Print edition : March 15, 2019

Even as there has been a lot of hue and cry over the death of 40 Central Reserve Police Force (CRPF) personnel in Pulwama, getting shaheed/martyr status for the deceased, which would entitle their families to rightful perks and compensation, seems to be a tall order. In a case (Abhishek Chaudhary vs Union of India) that came up for hearing in the Delhi High Court on February 19, just five days after the Pulwama incident, the Union government categorically reiterated that the issue of declaring the Central Armed Police Forces (CAPF) and Assam Rifles personnel killed in the line of duty as “Martyr/Shaheed” had been rejected by the Committee of Secretaries (COS) in 2011 itself. “During the meeting, the Special Secretary, Ministry of Defence, stated that ‘Shaheed/Martyr’ was not defined anywhere and presently they were not issuing any order/notification of Shaheeds/Martyrs. It was important not to start a new practice or introduce the requirement to notify or certify a Shaheed/Martyr,” states an affidavit filed before the court.

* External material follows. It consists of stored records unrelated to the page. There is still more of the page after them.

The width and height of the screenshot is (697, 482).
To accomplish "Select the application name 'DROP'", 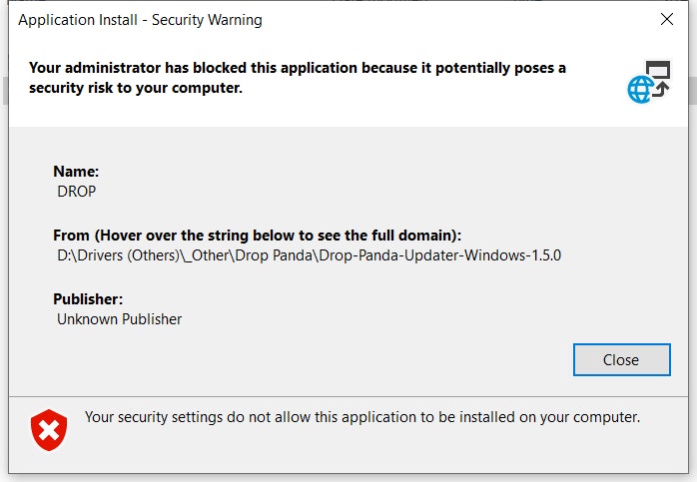I will tap(77, 191).
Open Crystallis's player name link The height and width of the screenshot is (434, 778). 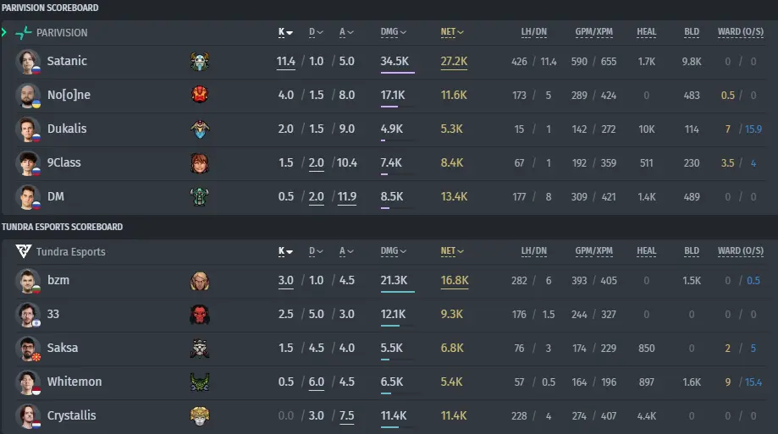[71, 415]
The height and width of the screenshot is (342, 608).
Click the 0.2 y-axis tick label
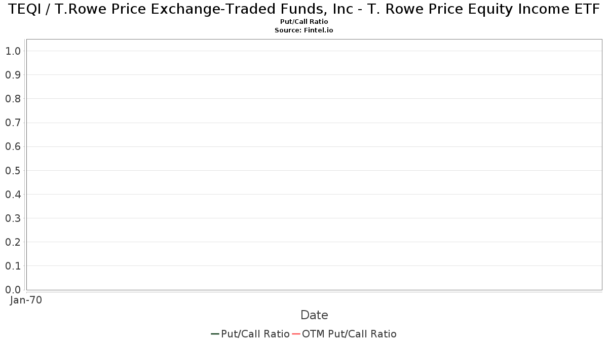click(x=13, y=242)
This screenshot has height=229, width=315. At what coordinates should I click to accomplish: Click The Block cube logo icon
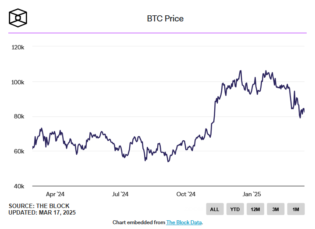coord(19,17)
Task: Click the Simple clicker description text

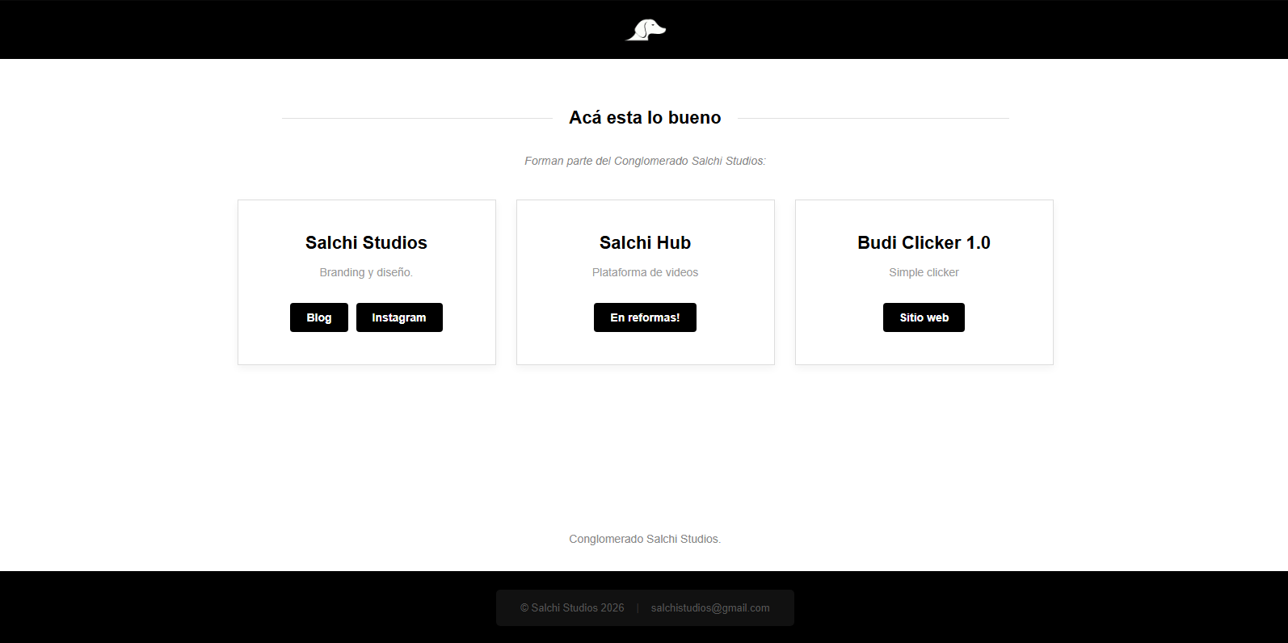Action: coord(924,272)
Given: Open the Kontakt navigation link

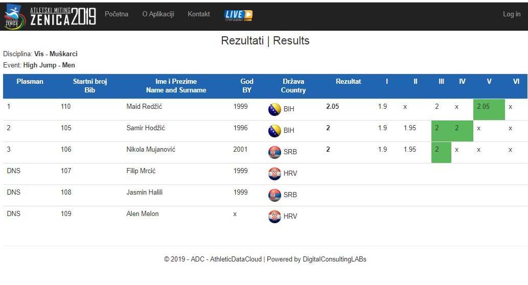Looking at the screenshot, I should tap(199, 14).
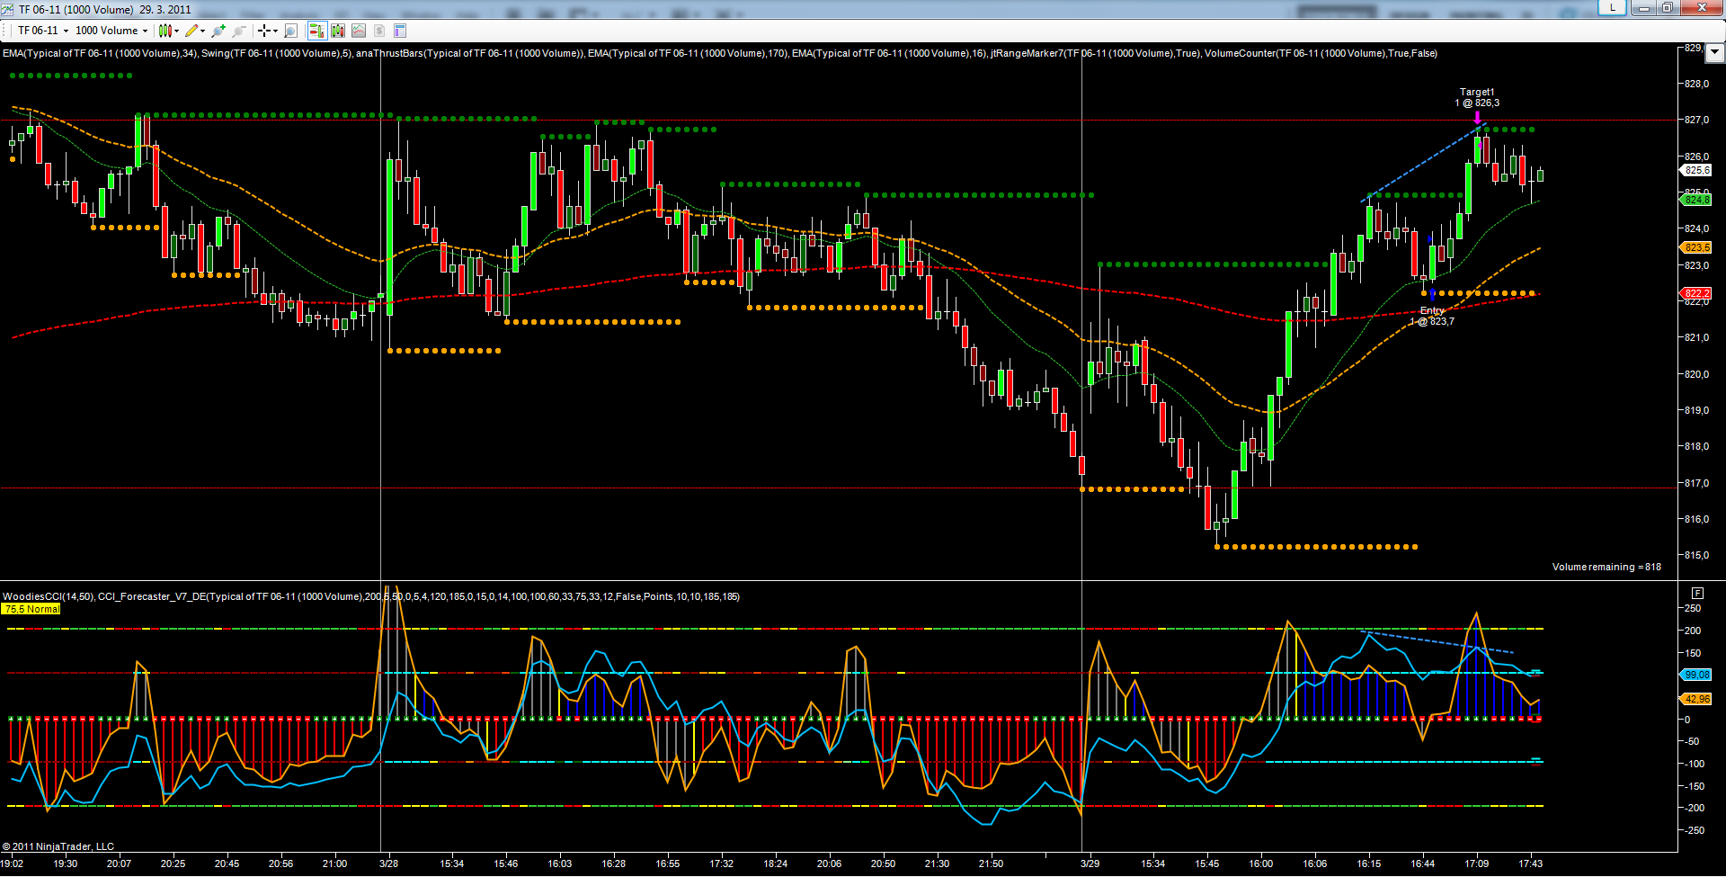Open the Data Series candlestick icon
Screen dimensions: 1726x877
(338, 31)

The government stand was made clear in the composite affidavit filed by the Ministry of Home Affairs (MHA), the Department of Personnel and Training (Ministry of Personnel, Public Grievances & Pension) and the Ministry of Defence in reply to writ petition no. 6666 of 2015 filed by advocate Abhishek Chaudhary in the Delhi High Court in 2015. The unit commander certifies the circumstances under which the armed forces personnel died, and next of kin (NOK) get the full family pension based on his last pay drawn. The Cabinet Secretary stated that while the sacrifices made by police personnel should not be underrated, it was important not to lose sight of the possibility of similar demands getting raised for State police personnel. Further it was equally important that action in this regard does not lead to any other unintended consequences. The priorities of State governments cannot be pre-empted and the overall balance that has been evolved in public policy between external defence and internal security and maintenance of public law and order should be maintained. Benefits and concessions should be given, but not for prestige alone,” the affidavit says. After detailed deliberations, it was concluded that at this juncture there was no consensus on designating CAPF personnel who died while on active duty as “Shaheed/Martyr”.

The case was taken up for hearing on the basis of an application filed by Abhishek Chaudhary before the Delhi High Court on February 15, a day after the Pulwama attack, for “urgent mentioning” of his writ petition no. 6666 of 2015 in which he had prayed that CAPF personnel killed in action in the duty of the nation should be granted the same status of martyr as is given to personnel of the three defence forces which entitled their families to mandatory benefits like full pension, a government job for one family member, and aid for the education of children. In the absence of any official notification to this effect, he contended that the families of CAPF personnel who laid down their lives for the nation were left high and dry and were at the mercy of respective State governments, which, more often than not, turned apathetic once the initial clamour died down. He also requested the court to pass instruction to the government to ensure that the deceased CAPF personnel be referred to respectfully as “martyrs” by the print and electronic media instead of saying that they died or were killed.

Significantly, it came to light through the affidavit that there was no statute, rule or notification or even an office memo which defined who a “martyr” was—whether from the armed forces or from the CAPF. “In this scenario, personnel of the armed forces [Army, Navy and Air Force] who lay down their lives in the course of their duty are called either ‘battle casualty’ or ‘physical casualty’ and are compensated based on the existing rules. But for CAPF personnel, even this criterion does not apply because they are not officially deployed in battle, hence their compensation and benefits is akin to that of civil employees which is extremely inadequate for the sort of duty they perform,” said a serving CRPF commandant posted in Srinagar, not willing to be named.